Bisher wurden im Pernerstorferhof bereits zahlreiche Baumaßnahmen umgesetzt. So wurden die Stiegenhäuser neu ausgemalt und mit einer neuen Beleuchtung, ebenso wie der Müllraum, ausgestattet. Sämtliche Sprechanlagen wurden neu eingebaut sowie die komplette Elektrik auf den neuesten Stand gebracht. Auch die Eingangsportale sowie alle Keller- und Dachbodentüren wurden erneuert und alle Wäschestangen im Hof gestrichen.

Um den Pernerstorferhof auch außen in neuem Glanz erstrahlen zu lassen, wird nun die komplette Fassade saniert. In insgesamt drei Bauphasen wird die Fassade gereinigt, lose und hohle Verputzstellen abgeschlagen sowie ergänzt und zu guter Letzt neu gestrichen.
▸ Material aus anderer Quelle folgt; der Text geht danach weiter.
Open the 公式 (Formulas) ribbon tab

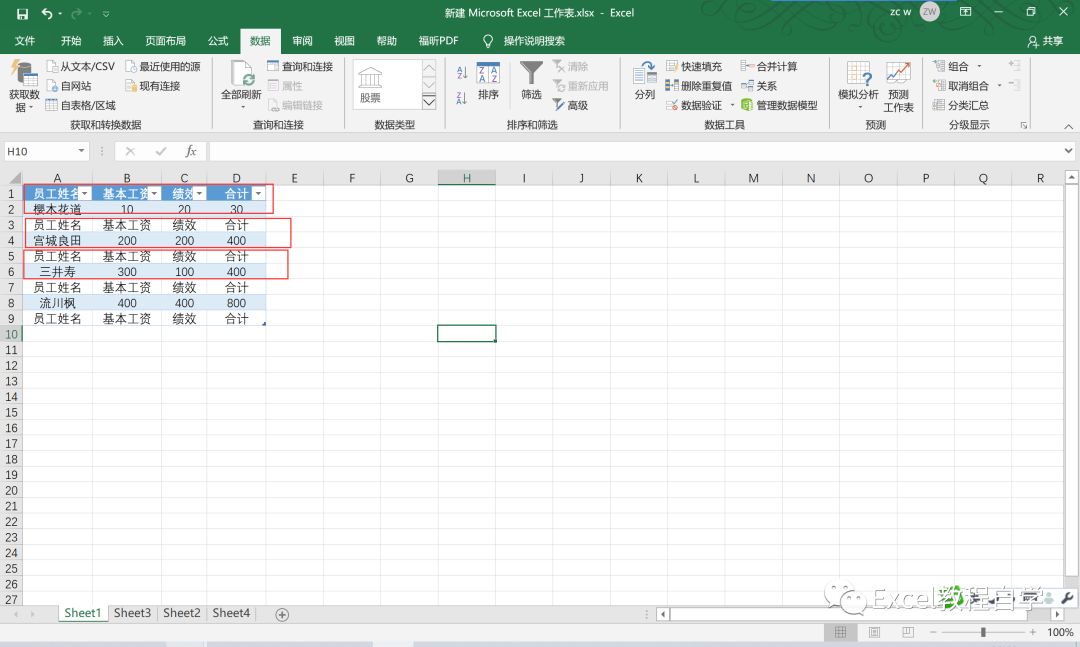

Bürgermeister-Stellvertreter Stadtrat Michael Schnedlitz: „Mit all diesen Maßnahmen will ich gemeinsam mit den Bewohnerinnen und Bewohnern den Pernerstorferhof wieder zum lebenswertesten ‚Hof‘ Wiener Neustadts machen. Gesamt konnten wir die Investitionen in unseren Bauten vervielfachen. Es profitiert nicht nur der Pernerstorferhof, sondern alle Mieterinnen und Mieter!“

Bereits Mitte September wurde mit der ersten Bauphase begonnen, welche die komplette straßenseitige Mießlgasse betrifft. Die Fertigstellung ist für Sommer 2020 geplant, die Gesamtkosten des Teilprojektes belaufen sich auf rund 600.000 Euro.